Following the base of the precipice soon led me to a point beyond which
I could not pass without descending into an immense corrie, from which I
started a large band of sheep. These animals are singularly matched by nature
with the colour of the grey limestone rocks, so long as they are looking
towards the observer, when it requires a very skilful eye to detect them;
but the moment they turn to flee they become very conspicuous, as every
part of their body as seen from behind is pure white. It is often quite
startling in ascending a mountain and gazing as you suppose at nothing but
the grey rocks, when suddenly a flock of white objects appear fleeing away
from you, and as suddenly they seem to vanish when their inquisitive habits
make them wheel in a mass to have another look.
August 17, 1858
We started early this morning... The men with the pack-horses followed the
track which they had cleared the previous day, while with Nimrod I set off
to see a fine fall on the river, which lay about three miles out of the
direct course.
A high hill stands out in the centre of the valley,
and it is in breaking past this that the river is compressed into a very
narrow spout-like channel, and then leaps over
a ledge of rocks about 40 feet in height. As we returned from the visit to the falls
we saw a band of ewes, and succeeded in killing two of them.
Above the rocky contraction of the channel the river is dilated and sluggish,
and the valley is filled up with large swampy lakes, just like those in
the canyon through the first range. This obliged us to keep along the side
of the hills, where the fallen timber forms a much greater impediment than
on flat ground.
Looking up the valley to the W.S.W. we had before us a truncated mountain,
evidently composed of massive horizontal strata, and which I named Mount
Bourgeau.
The pass that Sir George Simpson crossed the Rocky Mountains by in his journey
round the world lies to the south of this mountain, and I half thought of
crossing the river and following it, but we found so much " white water
" in the streams from the south, showing that they were in flood, that
the old Indian who still travelled with us said we would fail in getting
through that way, as the valley is so bad at one place as to require travelling
actually in the stream, between perpendicular walls of rock, for half a
day, and if it is flooded this becomes impossible.
I, therefore, determined to continue up the same side of Bow River, until
opposite an old neglected pass that used to be used by Cree war parties,
and known as the Vermilion Pass.
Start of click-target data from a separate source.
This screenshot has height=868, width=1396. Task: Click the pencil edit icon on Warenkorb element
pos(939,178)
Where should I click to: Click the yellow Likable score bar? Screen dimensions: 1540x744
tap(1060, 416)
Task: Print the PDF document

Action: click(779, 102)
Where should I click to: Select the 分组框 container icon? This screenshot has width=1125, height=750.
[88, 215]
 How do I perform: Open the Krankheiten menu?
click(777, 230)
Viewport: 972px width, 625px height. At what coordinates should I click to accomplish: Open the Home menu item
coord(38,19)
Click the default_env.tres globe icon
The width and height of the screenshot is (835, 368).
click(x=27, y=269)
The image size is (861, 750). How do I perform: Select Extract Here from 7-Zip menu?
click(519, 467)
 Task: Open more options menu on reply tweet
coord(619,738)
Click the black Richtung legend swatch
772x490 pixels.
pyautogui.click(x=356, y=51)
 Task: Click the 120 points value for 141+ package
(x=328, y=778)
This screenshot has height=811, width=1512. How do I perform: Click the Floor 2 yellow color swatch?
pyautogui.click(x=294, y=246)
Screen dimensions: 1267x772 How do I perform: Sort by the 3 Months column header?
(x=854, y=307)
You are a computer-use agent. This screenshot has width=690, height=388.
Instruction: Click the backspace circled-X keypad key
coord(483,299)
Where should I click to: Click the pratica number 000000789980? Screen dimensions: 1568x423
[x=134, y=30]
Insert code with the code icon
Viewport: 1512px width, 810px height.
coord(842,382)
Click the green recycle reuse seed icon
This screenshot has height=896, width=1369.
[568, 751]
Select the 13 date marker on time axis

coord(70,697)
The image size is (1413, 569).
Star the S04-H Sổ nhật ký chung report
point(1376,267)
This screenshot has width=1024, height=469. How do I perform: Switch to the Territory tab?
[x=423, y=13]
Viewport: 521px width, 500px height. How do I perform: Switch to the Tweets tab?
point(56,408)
Shortly after noon we came up with the
packhorses just at the turn of the river, where it enters the second range.
Here we halted and cooked some of the mountain sheep.
The meat was in fine order, and had no particular flavour, yet it made not
only myself but also other two of the party very sick. This, however, was
the only time I ever saw this kind of meat disagree with the stomach, so
it may have been due to some ailment in that particular animal, as we all
soon came to consider the wild mutton of the grey sheep as the finest food
we could get.
After a halt for two hours during the most intense heat, we again started
and crossed over a low point of rocks, close to the river, where we entered
the second great valley, which is of magnificent proportions. Along the
eastern side runs a wall of vertical beds, of light grey limestone, the
serrated edges of which at once suggested the name of Sawback
Range for them.
Seeming to stand out in the centre of the valley is a very remarkable mountain,
still at the distance of 12 miles, which looks exactly like a gigantic castle.